Mein Magen knurrte. Seit der Auktion hatte ich nichts mehr gegessen. Ich ging in die Küche und öffnete den Kühlschrank, fand diesen aber leer vor. Außer Wasserflaschen gab es nichts. Keine Zutaten, kein Obst oder Gemüse, gar nichts.
Und er hatte mich gefragt, ob ich kochen könnte. Ich schnaubte. Was sollte ich kochen? Wasser? Ich sah in den Schränken nach, fand einige Geschirrteile, aber nichts Essbares. Aß dieser Mann denn überhaupt nicht? Vielleicht war er kein Mensch.
...
Das würde so vieles erklären! Aber wenn er kein Mensch ist, was dann? Selbst sein Zimmer schien nicht dem eines Menschen zu entsprechen...?! Plötzlich kam mir ein Gedanke.
Ich rannte zurück in sein Zimmer, zu dem Stuhl in der Ecke und nahm das Gerät. Ich konnte es kaum glauben, er hatte es hier gelassen, tatsächlich hier gelassen! Ich legte meine Finger an meinen Halsband und lächelte fassungslos.
Er hatte die Fernbedienung für mein Halsband hier gelassen. Wenn er sie nicht hat, kann er mir nicht wehtun. Ich umklammerte das Gerät fest, atmete ein paar Mal tief durch und rannte aus dem Penthouse. Es gab einen kleinen Gang, der zum Aufzug führte, ich stieg ein, mein Herzschlag beschleunigte sich bei dem Gedanken an die Flucht.
Der Aufzug führte nur zu einem Stockwerk – dem darunter. Seltsam. Aber wen interessierte das schon? Ich drückte den Knopf und kam auf der 20. Etage an. Der Boden war mit einem mattblauen Teppich ausgelegt und hier war es ziemlich still. Es wirkte, als gäbe es hier Büros, aber ich konnte niemanden finden.
Ich schluckte. Ich sollte den anderen Aufzug suchen und ins Erdgeschoss fahren. Ich ging schnell weiter und hielt inne, als ich ein Büro mit getönten Scheiben sah. Die Tür stand offen und die Stimme des Mannes, der darin sprach, ließ mich erstarren.
"Ist das Ihr letztes Angebot?" fragte Lexus jemanden.
"J-ja, Sir." Antwortete ein Mädchen.
Im nächsten Moment flog eine Akte durch die Tür, sie glitt über den Boden und kam zum Stehen, während die Seiten herausfielen und alles durcheinander brachten.
"Sie sind gefeuert." sagte Lexus.
"Nein, bitte nicht, Mr.
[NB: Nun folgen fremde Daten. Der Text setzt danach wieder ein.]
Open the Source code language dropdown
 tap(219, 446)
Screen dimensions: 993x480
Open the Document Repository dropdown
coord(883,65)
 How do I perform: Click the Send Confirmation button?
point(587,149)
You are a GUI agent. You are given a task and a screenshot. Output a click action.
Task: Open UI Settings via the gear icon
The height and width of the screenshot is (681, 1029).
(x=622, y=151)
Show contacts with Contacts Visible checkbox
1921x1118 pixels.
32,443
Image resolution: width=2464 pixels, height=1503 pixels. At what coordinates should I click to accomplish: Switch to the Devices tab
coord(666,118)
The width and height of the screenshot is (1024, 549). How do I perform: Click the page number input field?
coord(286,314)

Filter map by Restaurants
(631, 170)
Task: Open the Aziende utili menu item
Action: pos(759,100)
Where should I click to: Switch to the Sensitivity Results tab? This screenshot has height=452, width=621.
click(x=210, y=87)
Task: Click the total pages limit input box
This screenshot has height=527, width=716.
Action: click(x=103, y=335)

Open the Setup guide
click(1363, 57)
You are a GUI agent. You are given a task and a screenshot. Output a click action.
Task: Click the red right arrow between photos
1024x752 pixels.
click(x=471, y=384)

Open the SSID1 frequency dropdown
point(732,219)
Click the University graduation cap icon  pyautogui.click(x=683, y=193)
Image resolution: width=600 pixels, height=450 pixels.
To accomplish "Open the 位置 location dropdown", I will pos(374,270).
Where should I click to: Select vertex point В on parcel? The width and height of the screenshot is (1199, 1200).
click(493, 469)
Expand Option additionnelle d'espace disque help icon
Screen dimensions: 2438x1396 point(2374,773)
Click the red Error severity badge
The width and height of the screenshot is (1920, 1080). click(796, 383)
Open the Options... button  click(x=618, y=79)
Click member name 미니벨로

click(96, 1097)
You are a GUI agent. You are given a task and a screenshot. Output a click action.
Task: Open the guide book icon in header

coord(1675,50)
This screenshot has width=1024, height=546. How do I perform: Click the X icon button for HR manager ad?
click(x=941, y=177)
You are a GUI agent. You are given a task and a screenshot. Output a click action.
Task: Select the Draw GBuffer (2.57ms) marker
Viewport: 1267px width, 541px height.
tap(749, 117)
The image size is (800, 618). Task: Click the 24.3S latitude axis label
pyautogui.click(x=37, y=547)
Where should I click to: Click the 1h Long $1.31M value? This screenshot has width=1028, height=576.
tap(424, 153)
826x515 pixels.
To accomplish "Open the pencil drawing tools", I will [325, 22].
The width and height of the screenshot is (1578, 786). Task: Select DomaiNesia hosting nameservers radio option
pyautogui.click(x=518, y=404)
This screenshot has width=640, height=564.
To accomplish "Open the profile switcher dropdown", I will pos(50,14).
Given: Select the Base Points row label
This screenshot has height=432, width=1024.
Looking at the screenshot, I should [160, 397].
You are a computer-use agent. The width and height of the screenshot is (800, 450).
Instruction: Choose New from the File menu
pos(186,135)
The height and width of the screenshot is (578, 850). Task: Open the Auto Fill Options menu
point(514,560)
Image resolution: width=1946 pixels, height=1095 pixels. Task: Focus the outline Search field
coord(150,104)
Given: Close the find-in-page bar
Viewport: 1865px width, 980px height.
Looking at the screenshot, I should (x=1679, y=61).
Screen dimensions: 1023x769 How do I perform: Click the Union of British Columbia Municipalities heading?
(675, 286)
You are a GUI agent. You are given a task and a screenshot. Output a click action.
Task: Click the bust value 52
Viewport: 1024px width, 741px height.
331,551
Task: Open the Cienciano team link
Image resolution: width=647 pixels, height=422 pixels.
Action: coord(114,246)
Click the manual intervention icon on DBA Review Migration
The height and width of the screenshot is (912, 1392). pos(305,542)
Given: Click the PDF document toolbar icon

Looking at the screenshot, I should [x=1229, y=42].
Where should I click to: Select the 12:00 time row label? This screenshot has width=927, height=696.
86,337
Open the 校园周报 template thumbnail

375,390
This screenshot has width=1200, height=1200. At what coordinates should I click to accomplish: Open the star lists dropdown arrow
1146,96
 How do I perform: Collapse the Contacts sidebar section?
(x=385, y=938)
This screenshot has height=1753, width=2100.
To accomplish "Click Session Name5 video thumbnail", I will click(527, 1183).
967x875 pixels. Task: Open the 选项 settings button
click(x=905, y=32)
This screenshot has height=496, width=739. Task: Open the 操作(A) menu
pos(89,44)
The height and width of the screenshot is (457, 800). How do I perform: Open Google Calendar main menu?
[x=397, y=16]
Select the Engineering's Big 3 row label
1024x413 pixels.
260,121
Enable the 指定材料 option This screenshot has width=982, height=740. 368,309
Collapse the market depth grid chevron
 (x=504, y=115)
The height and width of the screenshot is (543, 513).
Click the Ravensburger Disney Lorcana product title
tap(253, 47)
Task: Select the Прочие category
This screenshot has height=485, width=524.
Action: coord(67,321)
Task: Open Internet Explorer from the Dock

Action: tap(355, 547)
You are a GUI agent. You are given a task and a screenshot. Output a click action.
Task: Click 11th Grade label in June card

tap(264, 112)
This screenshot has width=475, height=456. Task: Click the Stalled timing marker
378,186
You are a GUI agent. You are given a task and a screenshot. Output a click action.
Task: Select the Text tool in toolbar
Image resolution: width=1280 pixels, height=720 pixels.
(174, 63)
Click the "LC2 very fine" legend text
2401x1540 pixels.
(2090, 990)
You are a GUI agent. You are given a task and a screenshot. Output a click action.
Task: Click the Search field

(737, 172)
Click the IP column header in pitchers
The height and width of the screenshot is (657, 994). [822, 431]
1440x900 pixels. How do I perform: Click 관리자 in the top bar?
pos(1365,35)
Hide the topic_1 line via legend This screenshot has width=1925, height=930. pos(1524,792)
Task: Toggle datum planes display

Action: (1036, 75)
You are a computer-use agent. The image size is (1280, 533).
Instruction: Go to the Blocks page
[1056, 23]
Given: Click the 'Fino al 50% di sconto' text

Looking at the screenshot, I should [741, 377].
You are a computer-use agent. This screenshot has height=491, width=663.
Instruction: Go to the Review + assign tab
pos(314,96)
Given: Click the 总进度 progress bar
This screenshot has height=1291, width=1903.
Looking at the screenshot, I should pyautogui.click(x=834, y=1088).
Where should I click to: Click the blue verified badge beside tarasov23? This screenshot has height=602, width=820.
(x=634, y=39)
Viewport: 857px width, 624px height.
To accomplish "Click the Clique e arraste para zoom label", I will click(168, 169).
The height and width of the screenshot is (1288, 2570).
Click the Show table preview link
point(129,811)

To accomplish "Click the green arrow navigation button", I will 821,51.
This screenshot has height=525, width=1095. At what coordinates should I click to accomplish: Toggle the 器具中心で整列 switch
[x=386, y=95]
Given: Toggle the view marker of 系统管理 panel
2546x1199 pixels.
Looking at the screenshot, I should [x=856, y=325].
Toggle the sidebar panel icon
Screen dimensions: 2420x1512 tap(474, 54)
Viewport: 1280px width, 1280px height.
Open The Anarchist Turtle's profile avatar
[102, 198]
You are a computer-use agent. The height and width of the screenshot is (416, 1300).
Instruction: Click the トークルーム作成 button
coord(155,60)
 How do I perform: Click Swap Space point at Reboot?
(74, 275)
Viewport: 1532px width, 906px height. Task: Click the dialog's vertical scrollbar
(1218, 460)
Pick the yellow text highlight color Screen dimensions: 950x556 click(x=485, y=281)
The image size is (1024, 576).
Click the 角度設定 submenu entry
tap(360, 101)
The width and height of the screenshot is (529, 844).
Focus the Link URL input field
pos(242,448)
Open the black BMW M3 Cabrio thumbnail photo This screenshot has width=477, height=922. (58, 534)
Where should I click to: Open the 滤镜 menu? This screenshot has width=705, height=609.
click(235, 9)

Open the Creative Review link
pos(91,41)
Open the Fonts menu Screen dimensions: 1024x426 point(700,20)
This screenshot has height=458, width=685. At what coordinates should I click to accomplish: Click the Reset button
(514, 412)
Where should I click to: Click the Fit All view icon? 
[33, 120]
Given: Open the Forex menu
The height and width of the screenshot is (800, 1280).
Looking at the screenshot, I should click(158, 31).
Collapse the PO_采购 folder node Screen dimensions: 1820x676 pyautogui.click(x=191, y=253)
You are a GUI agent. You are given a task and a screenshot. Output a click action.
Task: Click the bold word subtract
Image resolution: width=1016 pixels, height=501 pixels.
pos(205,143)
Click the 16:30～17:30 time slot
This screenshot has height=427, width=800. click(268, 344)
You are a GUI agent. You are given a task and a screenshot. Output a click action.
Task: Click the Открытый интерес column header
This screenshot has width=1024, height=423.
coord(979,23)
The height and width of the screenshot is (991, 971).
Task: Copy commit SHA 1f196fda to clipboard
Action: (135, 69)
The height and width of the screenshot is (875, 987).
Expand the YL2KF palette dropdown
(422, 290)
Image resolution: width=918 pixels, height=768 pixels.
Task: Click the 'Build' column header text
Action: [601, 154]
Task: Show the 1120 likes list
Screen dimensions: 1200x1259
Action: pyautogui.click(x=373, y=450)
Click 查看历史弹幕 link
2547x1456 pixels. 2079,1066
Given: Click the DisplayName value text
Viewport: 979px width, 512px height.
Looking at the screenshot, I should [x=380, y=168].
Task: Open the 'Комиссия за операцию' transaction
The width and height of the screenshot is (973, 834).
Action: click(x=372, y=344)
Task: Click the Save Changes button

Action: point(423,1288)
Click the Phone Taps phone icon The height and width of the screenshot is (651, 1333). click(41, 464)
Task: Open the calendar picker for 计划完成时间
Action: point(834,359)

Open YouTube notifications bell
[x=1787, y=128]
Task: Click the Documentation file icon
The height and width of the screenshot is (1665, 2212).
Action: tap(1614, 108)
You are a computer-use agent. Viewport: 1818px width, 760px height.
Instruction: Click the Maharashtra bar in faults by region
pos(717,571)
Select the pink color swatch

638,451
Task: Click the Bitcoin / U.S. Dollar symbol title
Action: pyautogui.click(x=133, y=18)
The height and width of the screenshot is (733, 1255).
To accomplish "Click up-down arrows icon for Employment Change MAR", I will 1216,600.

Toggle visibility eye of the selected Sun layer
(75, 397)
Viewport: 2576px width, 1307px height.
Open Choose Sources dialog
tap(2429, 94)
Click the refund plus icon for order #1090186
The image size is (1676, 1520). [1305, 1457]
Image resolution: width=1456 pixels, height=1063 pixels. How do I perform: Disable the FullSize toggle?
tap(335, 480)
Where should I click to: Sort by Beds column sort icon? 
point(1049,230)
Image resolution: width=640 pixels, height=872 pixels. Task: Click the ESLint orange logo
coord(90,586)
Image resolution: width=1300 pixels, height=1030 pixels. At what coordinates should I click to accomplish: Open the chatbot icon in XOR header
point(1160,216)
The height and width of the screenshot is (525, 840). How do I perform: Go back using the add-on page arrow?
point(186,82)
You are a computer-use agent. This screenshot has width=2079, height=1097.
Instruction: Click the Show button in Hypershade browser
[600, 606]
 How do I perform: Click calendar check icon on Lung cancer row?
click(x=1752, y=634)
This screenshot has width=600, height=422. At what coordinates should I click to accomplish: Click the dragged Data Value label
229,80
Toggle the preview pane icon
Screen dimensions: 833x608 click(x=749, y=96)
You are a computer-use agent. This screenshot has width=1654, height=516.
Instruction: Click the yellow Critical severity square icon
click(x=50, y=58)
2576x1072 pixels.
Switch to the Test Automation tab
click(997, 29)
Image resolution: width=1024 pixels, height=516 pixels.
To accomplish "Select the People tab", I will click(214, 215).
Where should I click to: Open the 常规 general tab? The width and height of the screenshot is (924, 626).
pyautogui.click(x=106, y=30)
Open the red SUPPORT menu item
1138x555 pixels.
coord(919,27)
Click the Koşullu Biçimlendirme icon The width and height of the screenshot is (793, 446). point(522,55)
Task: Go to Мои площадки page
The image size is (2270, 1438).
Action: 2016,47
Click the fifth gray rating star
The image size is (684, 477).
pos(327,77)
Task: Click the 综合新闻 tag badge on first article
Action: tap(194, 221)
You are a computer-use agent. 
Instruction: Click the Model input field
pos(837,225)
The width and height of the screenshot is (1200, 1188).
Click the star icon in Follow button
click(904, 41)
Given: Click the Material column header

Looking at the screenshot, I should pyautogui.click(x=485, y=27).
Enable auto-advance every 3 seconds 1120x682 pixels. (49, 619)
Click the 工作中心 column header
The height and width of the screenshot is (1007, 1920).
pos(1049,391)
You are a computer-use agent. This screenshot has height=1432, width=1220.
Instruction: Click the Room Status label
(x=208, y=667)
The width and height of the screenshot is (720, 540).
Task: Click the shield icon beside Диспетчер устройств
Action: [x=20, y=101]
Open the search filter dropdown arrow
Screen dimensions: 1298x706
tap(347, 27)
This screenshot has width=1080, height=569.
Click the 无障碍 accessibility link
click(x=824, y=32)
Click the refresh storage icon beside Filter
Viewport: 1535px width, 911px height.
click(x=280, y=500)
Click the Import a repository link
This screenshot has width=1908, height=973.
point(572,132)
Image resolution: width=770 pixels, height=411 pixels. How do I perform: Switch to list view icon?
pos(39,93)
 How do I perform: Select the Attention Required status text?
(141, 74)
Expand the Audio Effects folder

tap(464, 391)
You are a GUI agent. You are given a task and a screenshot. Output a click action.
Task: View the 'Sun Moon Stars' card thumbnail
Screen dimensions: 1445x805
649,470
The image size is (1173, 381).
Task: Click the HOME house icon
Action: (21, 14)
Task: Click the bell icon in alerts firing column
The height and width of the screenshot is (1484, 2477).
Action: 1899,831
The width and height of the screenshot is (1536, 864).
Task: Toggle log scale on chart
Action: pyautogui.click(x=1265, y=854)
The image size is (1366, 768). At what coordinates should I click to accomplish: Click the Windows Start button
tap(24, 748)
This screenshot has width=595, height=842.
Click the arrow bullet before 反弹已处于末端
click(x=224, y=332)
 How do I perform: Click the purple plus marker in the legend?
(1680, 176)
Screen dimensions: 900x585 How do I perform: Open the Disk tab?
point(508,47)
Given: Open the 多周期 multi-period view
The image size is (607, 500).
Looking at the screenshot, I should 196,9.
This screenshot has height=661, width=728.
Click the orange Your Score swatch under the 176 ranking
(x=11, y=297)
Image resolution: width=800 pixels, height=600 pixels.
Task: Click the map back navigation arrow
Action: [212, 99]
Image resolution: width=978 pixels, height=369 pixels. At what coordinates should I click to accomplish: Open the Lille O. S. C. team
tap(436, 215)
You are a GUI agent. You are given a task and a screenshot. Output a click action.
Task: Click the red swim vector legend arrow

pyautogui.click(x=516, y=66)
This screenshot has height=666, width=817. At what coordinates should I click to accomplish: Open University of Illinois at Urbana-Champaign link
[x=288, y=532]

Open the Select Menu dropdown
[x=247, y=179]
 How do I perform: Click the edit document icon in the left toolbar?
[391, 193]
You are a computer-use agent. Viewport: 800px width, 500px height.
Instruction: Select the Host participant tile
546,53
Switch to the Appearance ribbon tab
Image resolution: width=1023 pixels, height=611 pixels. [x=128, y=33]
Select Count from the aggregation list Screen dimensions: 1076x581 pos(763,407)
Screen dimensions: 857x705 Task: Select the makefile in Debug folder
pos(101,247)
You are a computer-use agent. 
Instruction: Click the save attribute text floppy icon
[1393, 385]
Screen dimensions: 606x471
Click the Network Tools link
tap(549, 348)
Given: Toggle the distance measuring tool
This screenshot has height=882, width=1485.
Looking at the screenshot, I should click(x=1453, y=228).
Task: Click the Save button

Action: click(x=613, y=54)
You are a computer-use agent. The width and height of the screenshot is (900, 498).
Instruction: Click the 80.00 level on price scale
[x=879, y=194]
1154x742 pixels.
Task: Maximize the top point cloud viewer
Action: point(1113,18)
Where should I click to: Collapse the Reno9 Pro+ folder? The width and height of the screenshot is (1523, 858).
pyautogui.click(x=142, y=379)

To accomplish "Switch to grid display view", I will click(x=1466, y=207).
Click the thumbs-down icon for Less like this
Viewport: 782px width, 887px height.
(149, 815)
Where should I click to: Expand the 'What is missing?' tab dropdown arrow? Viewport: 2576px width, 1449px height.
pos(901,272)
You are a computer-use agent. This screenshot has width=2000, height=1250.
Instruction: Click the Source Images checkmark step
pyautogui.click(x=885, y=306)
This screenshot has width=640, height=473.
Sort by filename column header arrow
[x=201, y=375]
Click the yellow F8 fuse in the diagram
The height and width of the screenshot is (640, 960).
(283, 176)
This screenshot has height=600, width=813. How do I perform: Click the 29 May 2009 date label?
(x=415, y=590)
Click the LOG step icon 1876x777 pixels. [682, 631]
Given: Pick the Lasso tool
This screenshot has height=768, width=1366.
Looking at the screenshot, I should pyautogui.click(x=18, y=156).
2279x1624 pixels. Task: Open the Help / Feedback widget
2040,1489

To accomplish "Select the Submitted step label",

Xander...", sie hielt einen Moment inne und ich konnte nicht sagen warum, "Ich werde eine neue erstellen..."
"Ich sagte. Sie sind gefeuert." Die Ruhe in Lexus' Stimme könnte töten. Sie war so kalt und tödlich, dass ich mich frage, wie das Mädchen damit umging. Momente später trat eine Frau heraus und schloss die Tür hinter sich. Mit Tränen in den Augen bemerkte sie mich und mein Aussehen, ein einfaches Kleid und keine Schuhe. Sie sah mich seltsam an, doch bevor sie etwas sagen konnte, lief ich an ihr vorbei.
Am Ende des Ganges fand ich einen weiteren Aufzug. Dieser führte direkt ins Erdgeschoss. Ohne zu zögern drückte ich auf den Knopf und tippte unruhig mit dem Fuß. Einige Leute stiegen ein und aus, die meisten bemerkten mein außergewöhnliches Aussehen nicht, diejenigen, die es taten, ignorierten es jedoch.
Vier Minuten später war ich im Erdgeschoss und rannte in die Lobby. Ich fühlte eine Mischung aus vielen Gefühlen und konnte sie nicht recht beschreiben, als ich das große Schild an der Wand der Rezeption sah: 'Xander Corp'. Ah! Xander Corp.! Einer der größten Konzerne des Landes! Kein Wunder, dass er so viel Geld hat. Ich bemerkte den Ausgang und rannte hinaus. Ich spürte etwas Seltsames, ignorierte es aber, ich wollte nur hier raus. Kaum trat ich auf den hinteren Parkplatz, durchfuhr mich ein Stromschlag.
Ein Stromstoß durchzog meinen ganzen Körper, so plötzlich und so heftig, dass ich zu Boden fiel. Es war nichts, das mich verletzen würde, aber es versetzte mich definitiv in Bewusstlosigkeit.